**EXERCISE GOAL**
Copy every line of the records exactly, without including the images.
┏━━
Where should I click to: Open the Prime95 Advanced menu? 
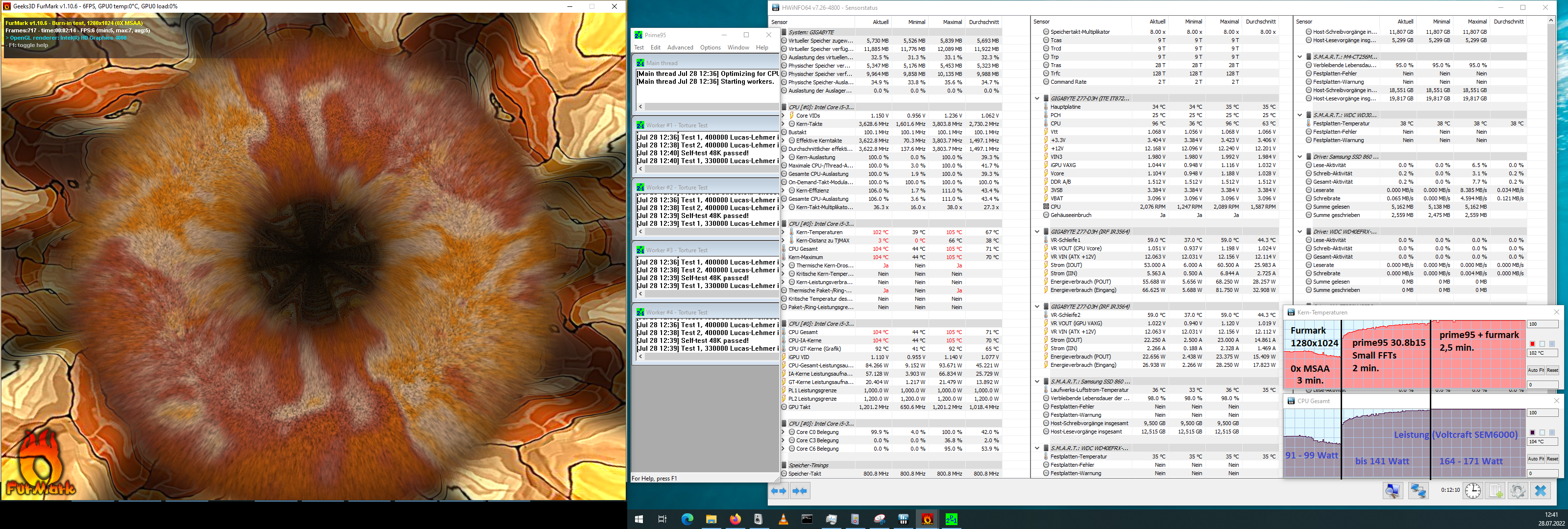tap(680, 48)
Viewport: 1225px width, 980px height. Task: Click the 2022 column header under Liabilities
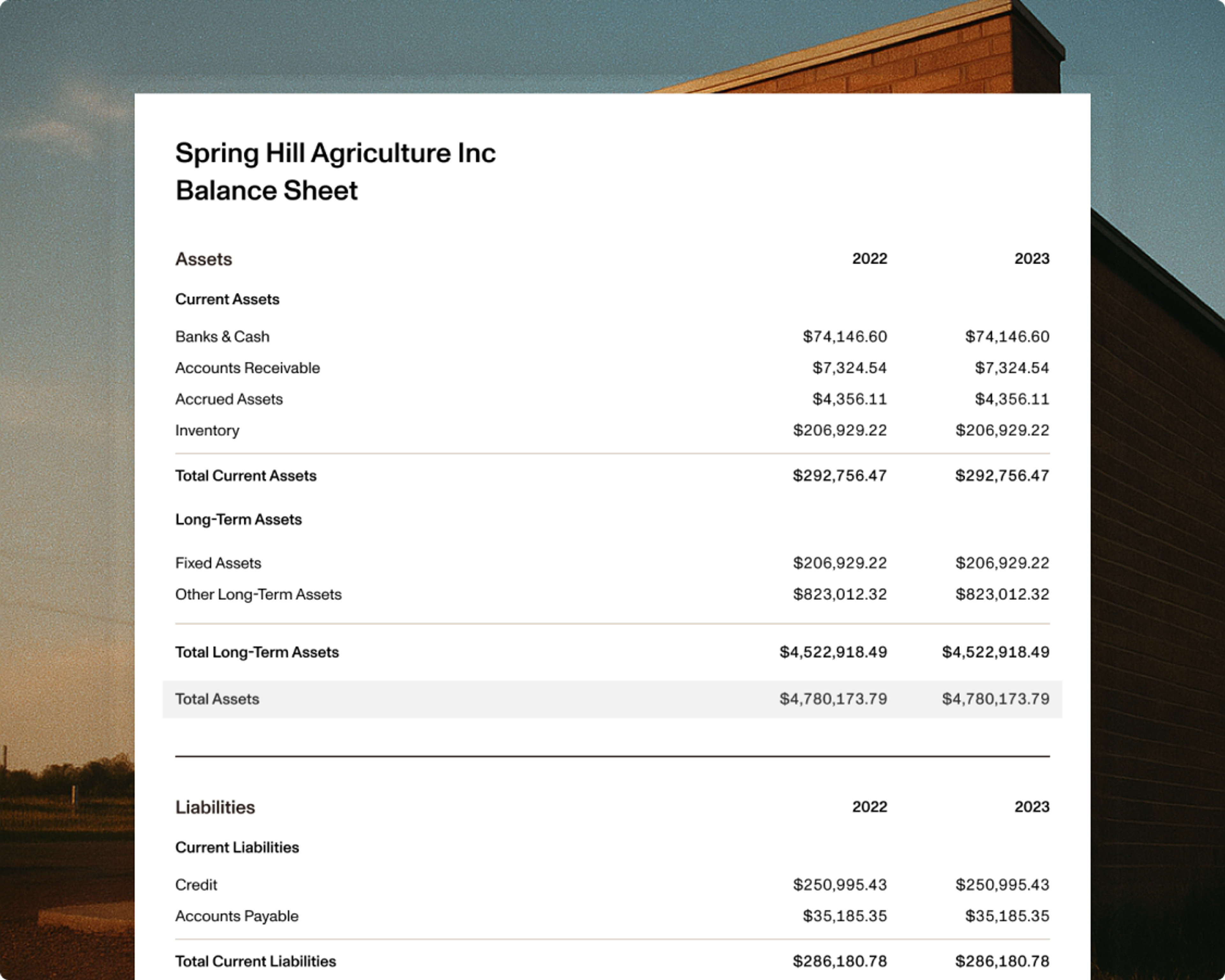[x=869, y=807]
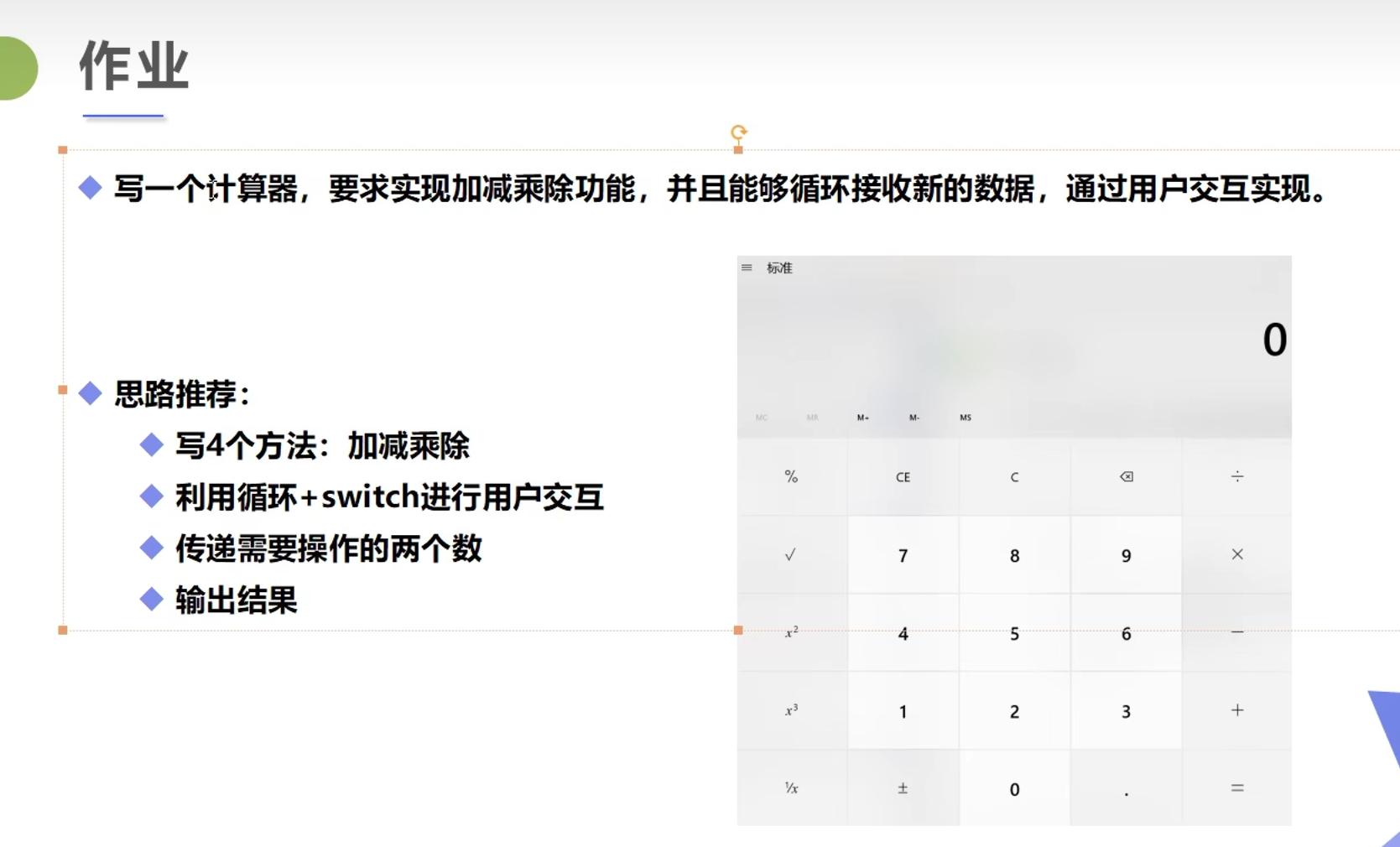
Task: Click the minus operator icon
Action: 1237,632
┗━━
**OUTPUT**
Where should I click to: Open the Prime95 Advanced menu? 
tap(680, 48)
Viewport: 1225px width, 980px height. Task: Click the 2022 column header under Liabilities
[x=869, y=807]
Task: Click the minus operator icon
Action: 1237,632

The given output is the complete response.